Feb. 22, 2007 by John Follaco Follow RITNEWS on Twitter
A. Sue Weisler
RIT telecommunications engineering technology professor Bill Johnson
Bill Johnson spent the past three years in a new role.
The telecommunications engineering technology professor became the student—not the teacher.
Johnson has just returned from a sabbatical in which he completed his law degree at the University at Buffalo. And now he’s poised to share his new knowledge with his RIT students. Johnson is teaching a new course, Patents and Trade Secrets, which he hopes is the first in a series of new classes he will be instructing on technology and the law.
“I’m hoping to provide our students with what I wish I knew, that I didn’t know, coming out of engineering school,” Johnson says. “These courses aren’t for lawyers. They are for students across the board. You’ll still have to consult a lawyer in a lot of instances, but it’ll save you a lot of money if you have an understanding of the law, and it won’t take you three hours to explain a situation that could be explained in 15 minutes.”
The course is being offered out of the College of Applied Science and Technology, but Johnson hopes to attract students from across the university. Anyone who may face a situation in which they want to file for a patent could benefit from the course, Johnson says.
“We come across case studies all the time where people do something that seems pretty reasonable, and they end up losing their patents because of it,” he says.
Johnson cites one case study where an individual distributed his invention to friends and colleagues to test his device.
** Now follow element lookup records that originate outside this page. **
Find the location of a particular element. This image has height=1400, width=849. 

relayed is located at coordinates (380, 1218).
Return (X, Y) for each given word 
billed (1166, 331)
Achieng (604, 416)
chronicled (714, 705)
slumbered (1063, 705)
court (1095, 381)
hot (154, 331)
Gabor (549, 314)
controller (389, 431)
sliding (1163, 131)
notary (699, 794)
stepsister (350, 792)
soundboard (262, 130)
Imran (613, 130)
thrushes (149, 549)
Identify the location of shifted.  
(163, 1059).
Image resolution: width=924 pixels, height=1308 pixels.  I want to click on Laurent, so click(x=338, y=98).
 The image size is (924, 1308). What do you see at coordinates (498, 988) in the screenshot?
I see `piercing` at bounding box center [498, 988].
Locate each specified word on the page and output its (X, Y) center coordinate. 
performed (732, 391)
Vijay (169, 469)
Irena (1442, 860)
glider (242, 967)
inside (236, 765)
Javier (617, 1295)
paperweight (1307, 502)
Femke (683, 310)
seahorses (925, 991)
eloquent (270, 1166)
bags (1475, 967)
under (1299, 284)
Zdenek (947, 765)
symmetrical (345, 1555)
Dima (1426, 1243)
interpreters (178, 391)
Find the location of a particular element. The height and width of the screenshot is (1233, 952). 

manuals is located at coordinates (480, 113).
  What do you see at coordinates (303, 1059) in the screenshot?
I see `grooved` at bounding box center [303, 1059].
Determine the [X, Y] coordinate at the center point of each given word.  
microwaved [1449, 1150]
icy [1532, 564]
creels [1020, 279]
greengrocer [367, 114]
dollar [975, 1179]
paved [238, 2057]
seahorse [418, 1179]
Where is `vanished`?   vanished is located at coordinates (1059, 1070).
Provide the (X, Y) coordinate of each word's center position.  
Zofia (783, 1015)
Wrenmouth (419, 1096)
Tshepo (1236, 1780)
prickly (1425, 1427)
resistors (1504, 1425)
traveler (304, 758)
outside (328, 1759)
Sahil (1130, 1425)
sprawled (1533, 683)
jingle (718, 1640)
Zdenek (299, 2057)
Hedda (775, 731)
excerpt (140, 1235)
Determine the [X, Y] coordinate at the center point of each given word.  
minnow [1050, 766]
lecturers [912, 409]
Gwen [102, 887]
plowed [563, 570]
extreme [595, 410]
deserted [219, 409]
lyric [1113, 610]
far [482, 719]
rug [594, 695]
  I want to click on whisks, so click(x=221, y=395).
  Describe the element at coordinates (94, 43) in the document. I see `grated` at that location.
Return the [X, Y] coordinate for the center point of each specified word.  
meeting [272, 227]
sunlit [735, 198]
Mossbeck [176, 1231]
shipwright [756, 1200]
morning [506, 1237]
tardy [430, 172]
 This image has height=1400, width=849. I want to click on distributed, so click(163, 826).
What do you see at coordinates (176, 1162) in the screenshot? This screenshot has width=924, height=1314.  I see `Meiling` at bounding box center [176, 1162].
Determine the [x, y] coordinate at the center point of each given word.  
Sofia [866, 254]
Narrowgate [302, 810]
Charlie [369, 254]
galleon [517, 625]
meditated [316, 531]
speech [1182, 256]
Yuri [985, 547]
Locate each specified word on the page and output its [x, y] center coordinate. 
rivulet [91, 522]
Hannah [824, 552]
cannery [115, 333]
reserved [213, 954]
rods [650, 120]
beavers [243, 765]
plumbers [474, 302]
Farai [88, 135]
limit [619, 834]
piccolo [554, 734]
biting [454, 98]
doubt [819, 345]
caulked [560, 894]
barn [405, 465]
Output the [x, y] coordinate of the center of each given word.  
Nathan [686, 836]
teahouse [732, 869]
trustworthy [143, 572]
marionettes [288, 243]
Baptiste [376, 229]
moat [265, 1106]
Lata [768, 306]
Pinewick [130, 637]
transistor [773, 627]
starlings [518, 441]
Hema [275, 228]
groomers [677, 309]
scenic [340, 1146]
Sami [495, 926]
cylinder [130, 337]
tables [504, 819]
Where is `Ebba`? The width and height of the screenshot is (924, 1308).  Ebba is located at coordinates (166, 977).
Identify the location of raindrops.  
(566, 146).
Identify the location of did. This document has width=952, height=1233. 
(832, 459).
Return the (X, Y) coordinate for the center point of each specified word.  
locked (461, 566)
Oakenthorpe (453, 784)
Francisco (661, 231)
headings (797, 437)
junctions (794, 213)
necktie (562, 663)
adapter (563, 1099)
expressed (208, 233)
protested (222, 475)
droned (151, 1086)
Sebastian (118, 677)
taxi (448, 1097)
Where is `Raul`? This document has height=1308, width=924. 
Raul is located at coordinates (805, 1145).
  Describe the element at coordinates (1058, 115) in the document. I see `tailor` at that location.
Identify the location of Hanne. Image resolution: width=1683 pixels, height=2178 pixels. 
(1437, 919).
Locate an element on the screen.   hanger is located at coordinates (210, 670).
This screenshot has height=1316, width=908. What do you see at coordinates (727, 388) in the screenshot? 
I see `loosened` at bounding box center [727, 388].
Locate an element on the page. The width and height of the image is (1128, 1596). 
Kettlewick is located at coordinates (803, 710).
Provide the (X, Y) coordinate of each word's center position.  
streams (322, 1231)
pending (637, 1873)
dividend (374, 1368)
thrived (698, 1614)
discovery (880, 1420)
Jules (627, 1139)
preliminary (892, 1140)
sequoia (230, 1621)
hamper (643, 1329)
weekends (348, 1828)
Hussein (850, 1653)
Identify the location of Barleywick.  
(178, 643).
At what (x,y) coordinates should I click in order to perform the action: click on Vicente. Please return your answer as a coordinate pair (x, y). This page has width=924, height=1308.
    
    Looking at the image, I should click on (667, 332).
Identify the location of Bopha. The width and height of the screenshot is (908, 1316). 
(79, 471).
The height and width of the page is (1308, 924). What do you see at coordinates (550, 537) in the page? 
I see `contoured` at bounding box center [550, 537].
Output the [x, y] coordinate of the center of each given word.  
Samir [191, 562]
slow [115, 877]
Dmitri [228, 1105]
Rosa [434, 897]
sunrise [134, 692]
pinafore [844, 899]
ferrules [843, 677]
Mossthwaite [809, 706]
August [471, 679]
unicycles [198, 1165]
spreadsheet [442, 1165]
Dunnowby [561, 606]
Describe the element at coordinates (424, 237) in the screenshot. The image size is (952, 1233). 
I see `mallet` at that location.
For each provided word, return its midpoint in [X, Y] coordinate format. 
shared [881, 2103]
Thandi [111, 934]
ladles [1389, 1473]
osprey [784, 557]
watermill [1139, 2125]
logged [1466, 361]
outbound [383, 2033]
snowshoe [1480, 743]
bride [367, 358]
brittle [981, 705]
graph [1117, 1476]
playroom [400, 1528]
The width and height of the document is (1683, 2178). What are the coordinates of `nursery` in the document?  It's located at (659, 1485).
Doing so resulted in him losing his patent.
“You can’t get a patent if the product was in use by the general public. If you don’t maintain tight control and get nondisclosure forms or a confidentiality agreement, then it is no longer experimentation,” Johnson says. “You just gave away your invention. Not everything you think is a great idea is legally supportable. You have to know where the boundaries are.”
The course is scheduled to be offered again in the spring quarter.